One irony is that Biden officials threatened big digital platforms with antitrust regulation if they didn’t censor alleged misinformation. The Trump DOJ is doing the reverse. Its legal filing threatens platforms with antitrust liability if they take down content for whatever reason because doing so would suppress viewpoint competition.

Peter Earle uses the changing chicken sandwich to celebrate capitalism. A slice:

A recent meme points to the ubiquity of chicken sandwiches across major fast food chains as supposed evidence of stagnation in capitalism. If twelve top firms offer a similar product, the argument goes, how innovative can an economic system truly be?

But that line of reasoning badly misrepresents both the nature of competition and the role of iterative improvement in markets. The explosion of chicken sandwich options is not a sign of creative bankruptcy — it’s a case study in product refinement, branding evolution, and consumer-focused differentiation. Far from signaling sameness, the chicken sandwich wars reveal how even within a narrow category, firms continuously jockey to win customer loyalty, and with it, market share.

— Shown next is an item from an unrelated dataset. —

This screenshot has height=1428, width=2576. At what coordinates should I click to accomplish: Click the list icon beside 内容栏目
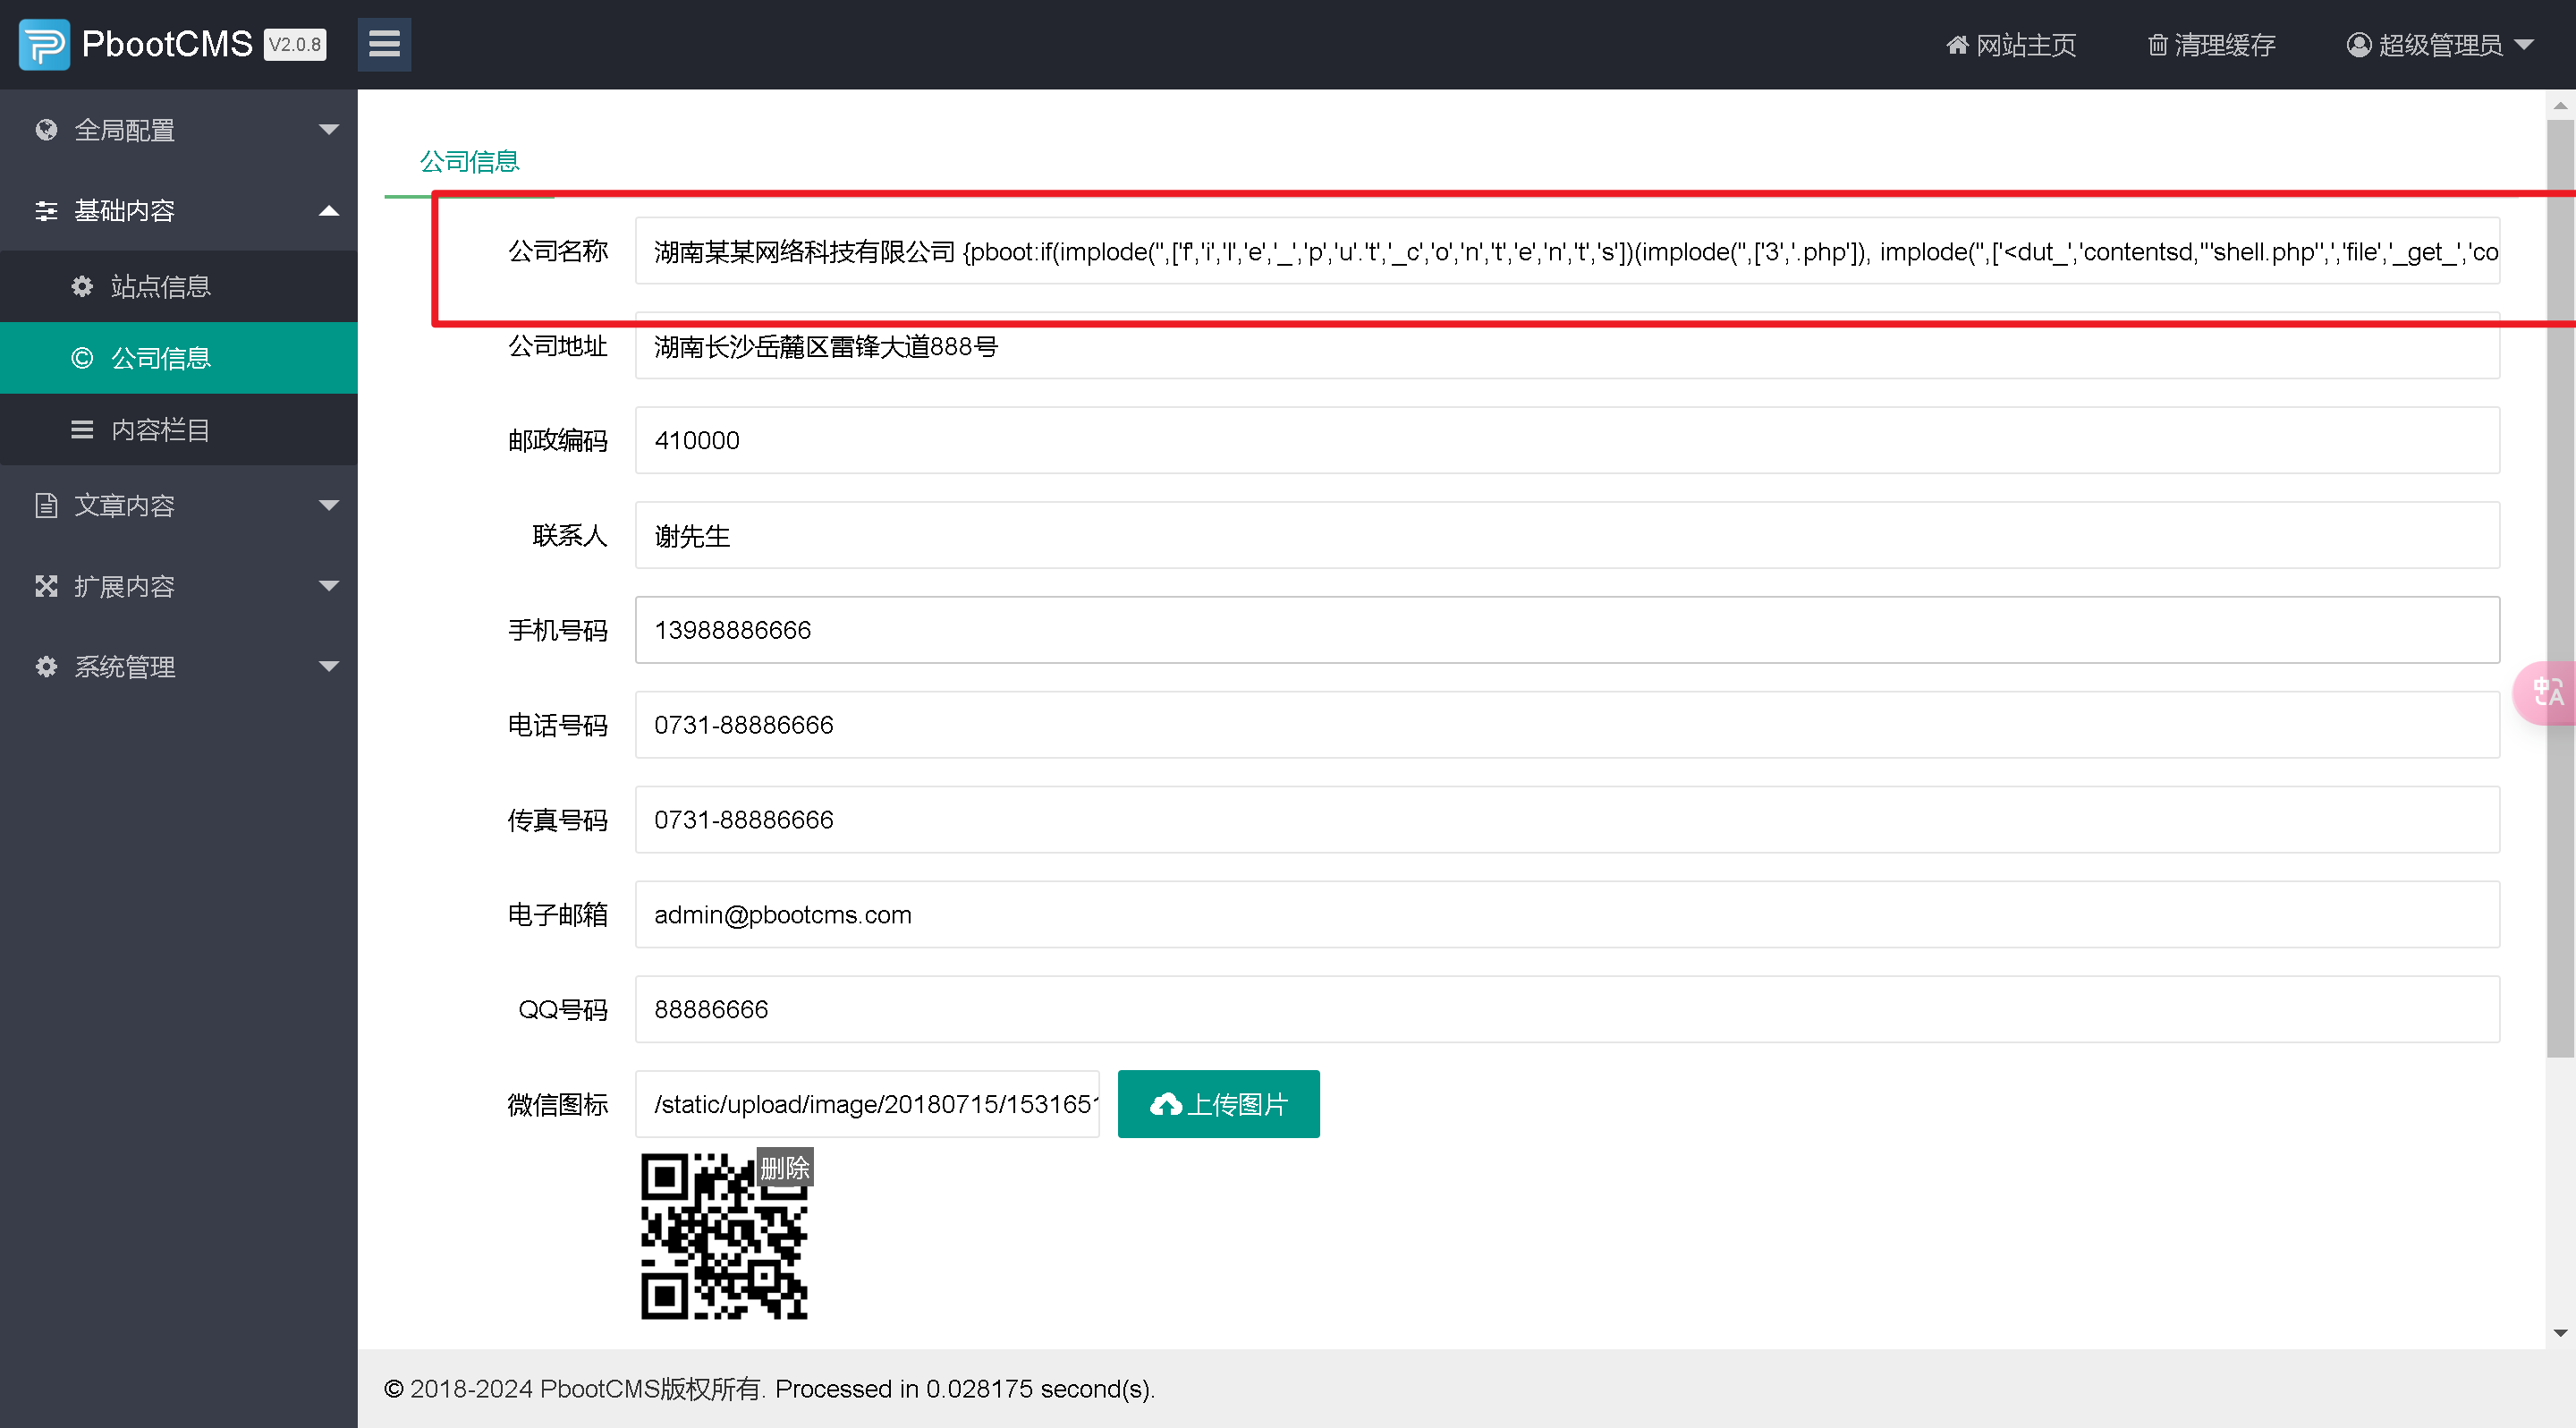click(x=82, y=430)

Chicken dishes — especially fried chicken and chicken sandwiches — have become a cornerstone of American food culture, driven by its broad appeal, versatility, and relative affordability. In recent years, chicken sandwiches have surged in popularity, with the 2019 “chicken sandwich wars” showcasing consumer demand and brand competition. Today, nearly every major fast food chain (in industry parlance, a quick-service restaurant or QSR) offers at least one signature chicken sandwich, alongside consumer favorites like traditional beef burgers. Every firm named in this meme has innovated in some way or another — more frequently, in several.

Yale University undergraduate Lauren Kim is rightly critical of this reality: “Students rarely hear the moral case for markets.” A slice:

But the academic environment nonetheless remains tilted toward left-leaning ideas, especially when it comes to economics. I asked Lawrence Reed, former president of FEE, why free-market ideas receive less attention than more interventionist ideas in today’s universities. He cited Thomas Sowell, who once wrote, “The most fundamental fact about the ideas of the political left is that they do not work. Therefore we should not be surprised to find the left concentrated in institutions where ideas do not have to work in order to survive.” Sowell discusses how academic Marxists are unaffected by the blatant failures of socialism in the real world, claiming that professors can produce whatever content they want as long as the topic is ideologically fashionable enough. He concludes that leftists concentrate in places where it doesn’t matter whether or not their ideas “stand the test of performance,” leading many of them to be drawn to academia.